* **Work instruction**
From the first line through the line containing "UE Programming in Python I (323, 1290)", transcribe the records exactly and include no other lines.

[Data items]
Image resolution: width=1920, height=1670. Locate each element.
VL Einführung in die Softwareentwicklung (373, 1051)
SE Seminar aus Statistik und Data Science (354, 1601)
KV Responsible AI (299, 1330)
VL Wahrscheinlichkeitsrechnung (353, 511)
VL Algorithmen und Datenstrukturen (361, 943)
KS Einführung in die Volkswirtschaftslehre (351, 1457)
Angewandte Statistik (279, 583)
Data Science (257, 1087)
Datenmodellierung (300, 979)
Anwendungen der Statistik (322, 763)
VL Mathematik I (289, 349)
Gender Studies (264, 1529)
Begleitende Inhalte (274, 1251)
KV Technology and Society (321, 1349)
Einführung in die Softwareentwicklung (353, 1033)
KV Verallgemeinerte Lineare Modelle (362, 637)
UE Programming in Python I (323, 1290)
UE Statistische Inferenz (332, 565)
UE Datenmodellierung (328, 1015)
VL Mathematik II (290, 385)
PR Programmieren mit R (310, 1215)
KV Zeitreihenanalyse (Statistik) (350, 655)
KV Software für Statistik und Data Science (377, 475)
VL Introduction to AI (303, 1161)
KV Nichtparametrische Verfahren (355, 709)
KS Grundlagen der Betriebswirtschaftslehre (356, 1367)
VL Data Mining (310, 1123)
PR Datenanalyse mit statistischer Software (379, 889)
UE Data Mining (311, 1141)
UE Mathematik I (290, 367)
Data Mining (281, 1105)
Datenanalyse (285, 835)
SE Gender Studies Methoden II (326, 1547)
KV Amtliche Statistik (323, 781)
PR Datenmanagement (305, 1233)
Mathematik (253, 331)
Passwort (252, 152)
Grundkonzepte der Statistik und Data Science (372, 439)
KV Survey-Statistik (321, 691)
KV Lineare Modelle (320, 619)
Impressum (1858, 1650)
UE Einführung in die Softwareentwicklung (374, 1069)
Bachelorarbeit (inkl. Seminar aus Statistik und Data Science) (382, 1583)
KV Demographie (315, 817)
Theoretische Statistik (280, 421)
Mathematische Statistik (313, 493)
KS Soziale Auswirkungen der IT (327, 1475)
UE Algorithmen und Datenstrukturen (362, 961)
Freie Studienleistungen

* **Response for this exercise**
Image resolution: width=1920, height=1670. Locate each element.
VL Einführung in die Softwareentwicklung (373, 1051)
SE Seminar aus Statistik und Data Science (354, 1601)
KV Responsible AI (299, 1330)
VL Wahrscheinlichkeitsrechnung (353, 511)
VL Algorithmen und Datenstrukturen (361, 943)
KS Einführung in die Volkswirtschaftslehre (351, 1457)
Angewandte Statistik (279, 583)
Data Science (257, 1087)
Datenmodellierung (300, 979)
Anwendungen der Statistik (322, 763)
VL Mathematik I (289, 349)
Gender Studies (264, 1529)
Begleitende Inhalte (274, 1251)
KV Technology and Society (321, 1349)
Einführung in die Softwareentwicklung (353, 1033)
KV Verallgemeinerte Lineare Modelle (362, 637)
UE Programming in Python I (323, 1290)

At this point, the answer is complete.